Objective:
Reproduce the data below with "Chi siamo" swapped for "La nostra storia", changing nothing else, and omit the pictures from your answer.

[Target position data]

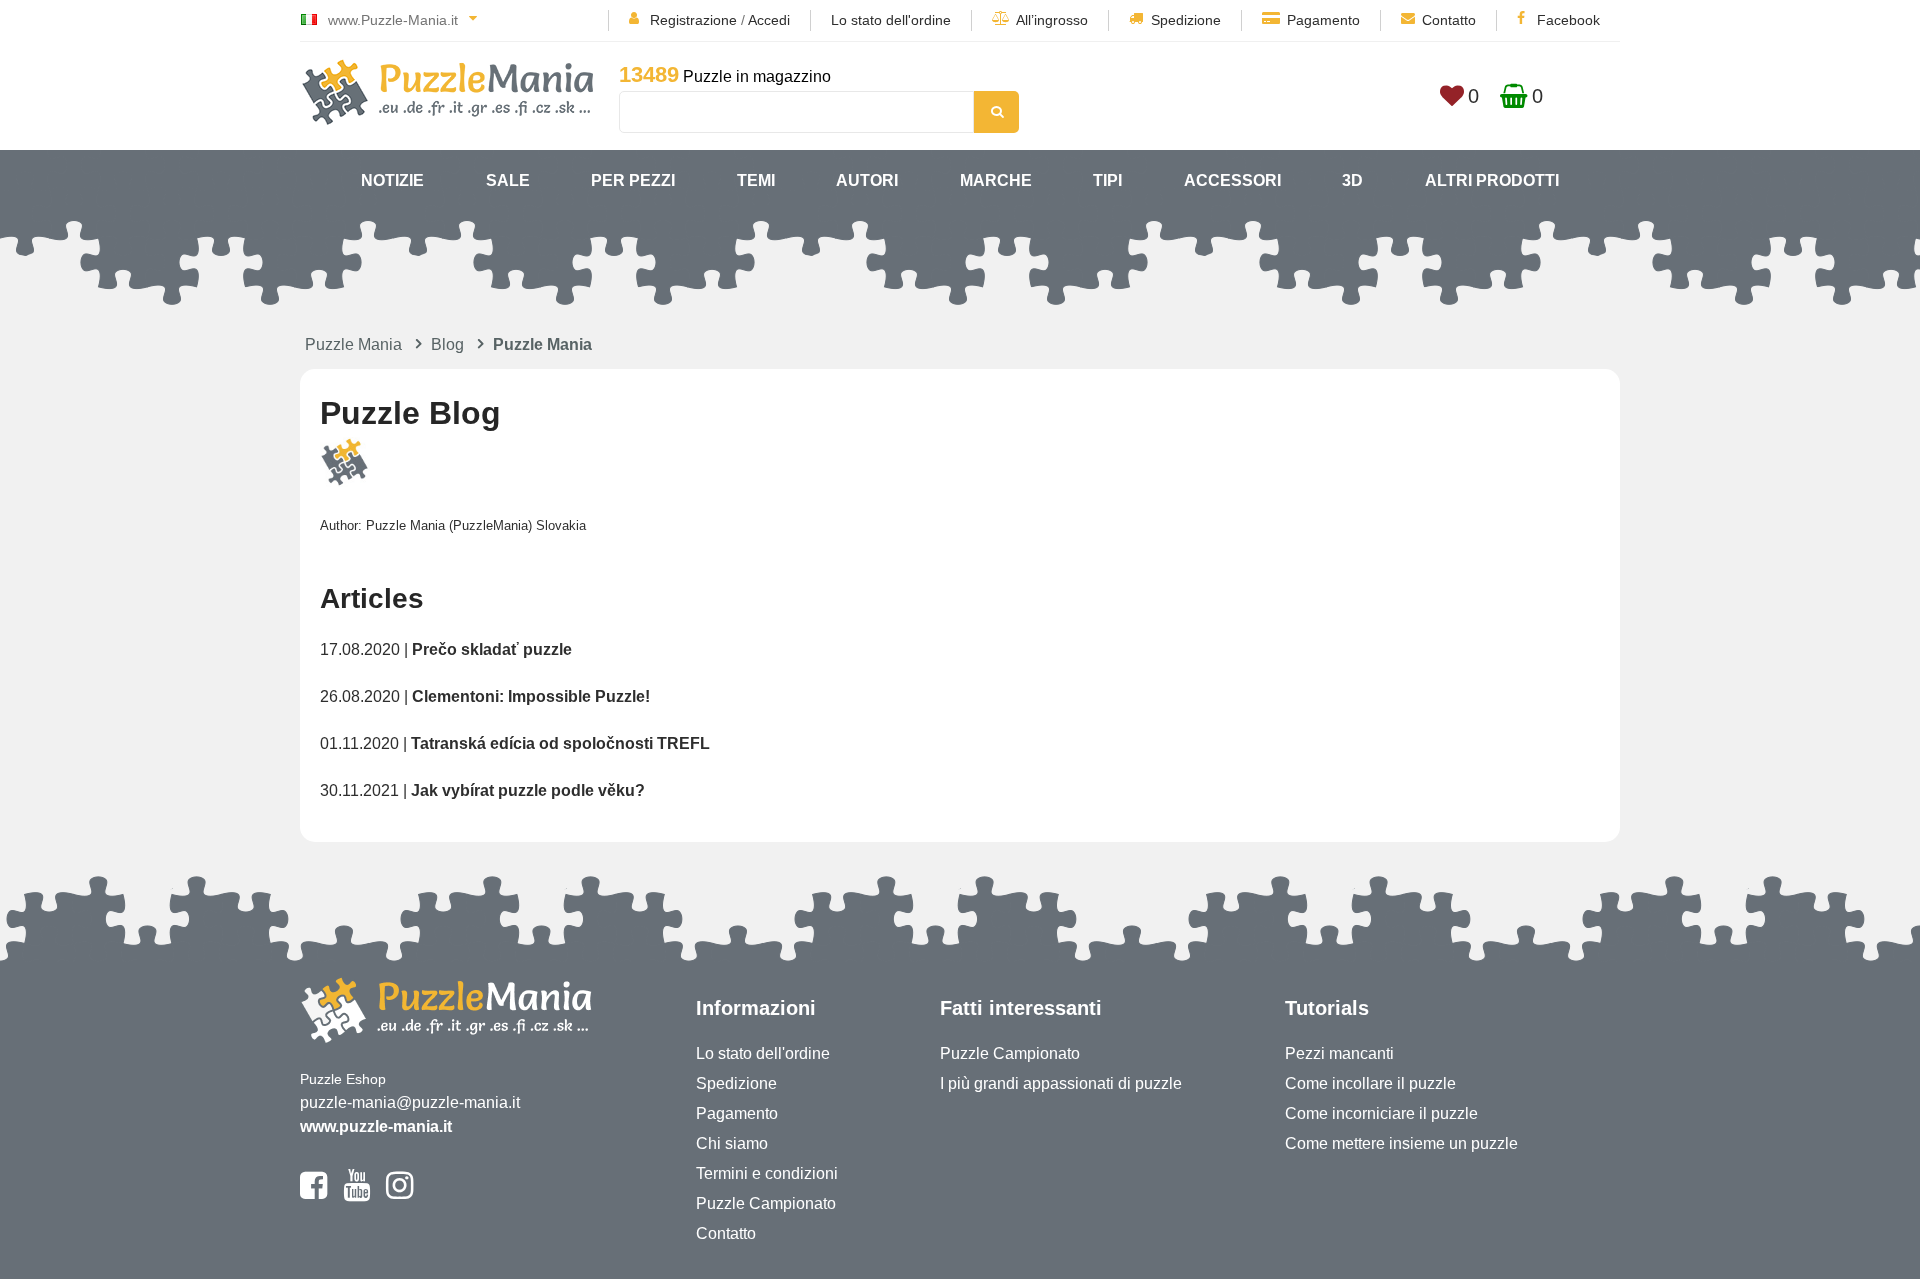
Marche (996, 180)
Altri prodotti (1492, 180)
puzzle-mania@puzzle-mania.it (410, 1102)
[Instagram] (399, 1194)
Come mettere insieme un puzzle (1401, 1143)
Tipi (1107, 180)
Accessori (1232, 180)
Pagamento (1323, 20)
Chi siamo (732, 1143)
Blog (447, 344)
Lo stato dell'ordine (891, 20)
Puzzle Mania (353, 344)
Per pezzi (633, 180)
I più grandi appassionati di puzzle (1061, 1083)
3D (1352, 180)
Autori (867, 180)
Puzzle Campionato (766, 1203)
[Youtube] (356, 1194)
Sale (508, 180)
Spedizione (1186, 20)
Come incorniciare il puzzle (1381, 1113)
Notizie (392, 180)
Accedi (769, 20)
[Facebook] (313, 1194)
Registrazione (693, 20)
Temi (756, 180)
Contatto (1449, 20)
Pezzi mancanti (1339, 1053)
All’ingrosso (1052, 20)
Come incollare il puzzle (1370, 1083)
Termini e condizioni (767, 1173)
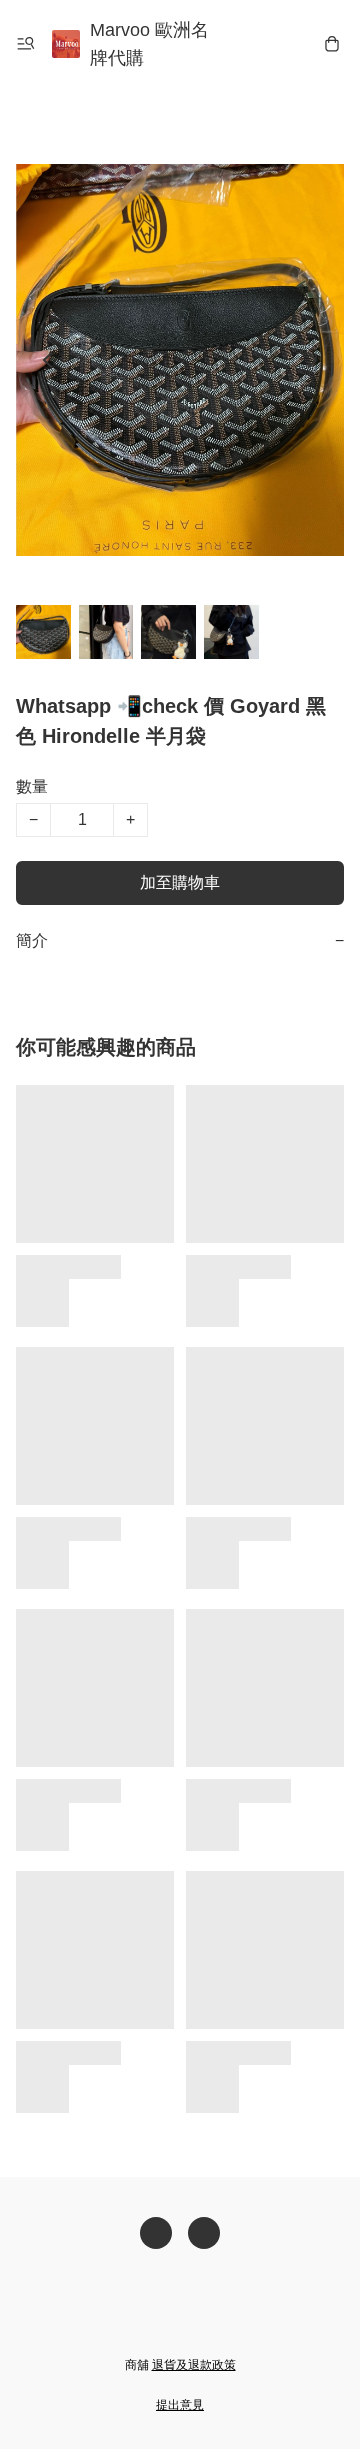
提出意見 (180, 2405)
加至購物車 (180, 882)
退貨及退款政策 (194, 2365)
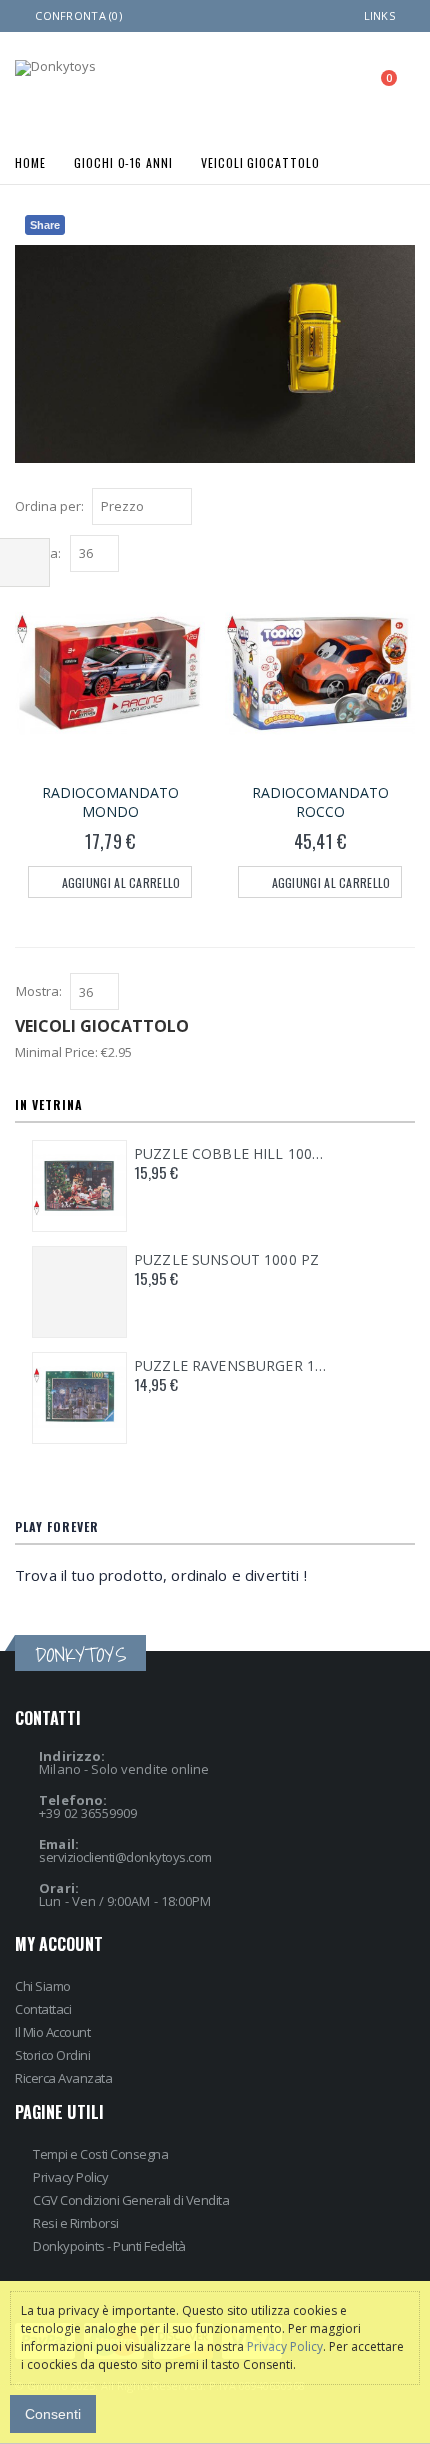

Completed task:
Marche (996, 180)
Altri prodotti (1492, 180)
puzzle-mania@puzzle-mania.it (410, 1102)
[Instagram] (399, 1194)
Come mettere insieme un puzzle (1401, 1143)
Tipi (1107, 180)
Accessori (1232, 180)
Pagamento (1323, 20)
La nostra storia (732, 1143)
Blog (447, 344)
Lo stato dell'ordine (891, 20)
Puzzle Mania (353, 344)
Per pezzi (633, 180)
I più grandi appassionati di puzzle (1061, 1083)
3D (1352, 180)
Autori (867, 180)
Puzzle Campionato (766, 1203)
[Youtube] (356, 1194)
Sale (508, 180)
Spedizione (1186, 20)
Come incorniciare il puzzle (1381, 1113)
Notizie (392, 180)
Accedi (769, 20)
[Facebook] (313, 1194)
Registrazione (693, 20)
Temi (756, 180)
Contatto (1449, 20)
Pezzi mancanti (1339, 1053)
All’ingrosso (1052, 20)
Come incollare il puzzle (1370, 1083)
Termini e condizioni (767, 1173)
提出意見 (180, 2405)
加至購物車 (180, 882)
退貨及退款政策 (194, 2365)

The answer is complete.